Simmons updates classic bowling ball campaign
By David Perry -- Furniture Today, March 5, 2006
Atlanta — Simmons CEO Charlie Eitel knows it's difficult to go forward by going backward.
"In my career," Eitel said, "I've learned that it is just about impossible to be successful going backwards."
But you can get ahead by improving on successes from the past, Eitel suggested. And that's what Simmons is doing with its "new" bowling ball campaign, which updates an idea that Simmons capitalized on in the 1990s.
Simmons is not simply running the same commercials it aired a decade ago. The producer pays homage to the basic concept — a bowling ball dropped on a Simmons mattress won't knock over bowling pins resting on the bed. But it makes several significant changes in the commercials, which were shot on a famous Hollywood soundstage last December.
Tim Oakhill, senior vice president of marketing at Simmons, supervised the shooting of the new commercials on the same set where the old television classic, "Mr. Ed," was filmed.
While the old commercials showed a male actor in a lab coat dropping the bowling ball on a competitor's mattress unit, and then on a Simmons mattress, the new spots feature actress Cristin Mortenson, a trained opera singer who has played the female lead in "The Phantom of the Opera."
She dons a white lab coat and drops the bowling ball, nodding approvingly as the pins remain standing on the Simmons mattress. In that seven seconds of film, Simmons simply and powerfully conveys its basic brand message and demonstrates the benefits of its bedding, Oakhill said.
The camera crew filmed that part of the commercial at 11 p.m. "When we saw her expression we applauded," Oakhill recalled. "We gave her a standing ovation. She did it all so well."
Mortenson conveys an air of assured confidence as she nods at the camera.
Her work in the spots was so compelling that Simmons plans to continue its association with her. Eitel predicted that her work with the bowling ball campaign "will evolve to something at a higher level."
The new commercials will give Mortenson's bowling ball drop plenty of visibility with consumers. Eitel said Simmons will spend "in excess of $8 million" on the campaign this year, a figure that could grow to more than $10 million next year.
He noted that women buy beds, and said Mortenson will make women "feel comfortable" about buying Simmons beds. Eitel also said that Mortenson is shown in some spots lying on a Simmons bed "in a classy way."
Changing the bowling ball dropper from a man to a woman is only one of three key changes Simmons has made in the commercials.
Oakhill said the original spots did not show a finished bed and did not talk about the conformability of Simmons' bedding. The new commercials correct both of those failings.
In the 30-second "Test of Time" commercial, the narrator says Simmons Beautyrest bedding offers unsurpassed motion separation and conforms to the sleeper's unique shape, assuring undisturbed sleep. Mortenson is pictured lying on a bed of Simmons' Pocketed Coils.

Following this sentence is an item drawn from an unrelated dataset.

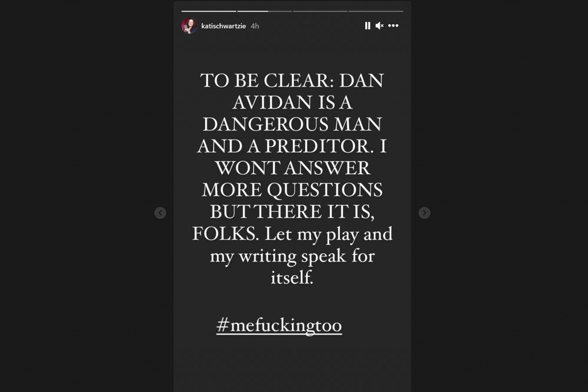Jump to the third story progress segment
The image size is (588, 392).
coord(320,11)
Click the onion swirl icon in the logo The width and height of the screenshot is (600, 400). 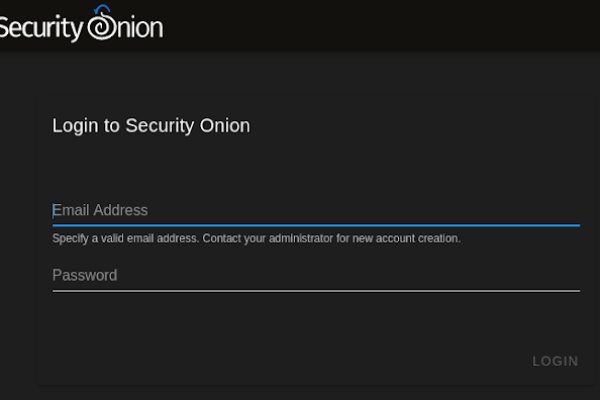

The commercial says Simmons developed the Pocketed Coil technology and has improved it over the past 80 years, thus standing the test of time. Other mattresses have come and gone in that period, the commercial notes.
The Test of Time commercial shows Simmons bedding standing up to bowling ball drops in what appears to be archival footage shot in the 1920s, 1940s and 1960s. In reality, all of those scenes were shot in the latest film shoot, using actors in period dress and utilizing film techniques of the time. The shot from the 1920s, for example, used a hand-cranked camera to capture the herky-jerky look of early Hollywood films.
The bowling ball campaign, which Simmons says was the most successful campaign in its history, was a favorite with the company's dealers. And requests to "bring the bowling ball back" echoed loud and clear in conference rooms when Simmons met with a number of its key dealers last year, Oakhill said.
He said the bowling ball imagery has become an icon in the bedding industry, but noted that it is not easy to take icons from the past and extend them into the present. "You put yourself at a huge risk," Oakhill said. "The expectation level is very high."
Eitel said the original campaign "moved the market in the late 1990s." The bowling ball message "demonstrates what's inside our mattresses," he said. "We are proud of what's inside our mattresses."
The campaign "is money in the bank for our dealers," Eitel added. Some dealers have continued to air the spots over the years — and have gotten good response to them, according to Simmons.
Eitel predicted that the new campaign "will have a significant impact" in the market and will boost the fortunes of the flagship Beautyrest brand.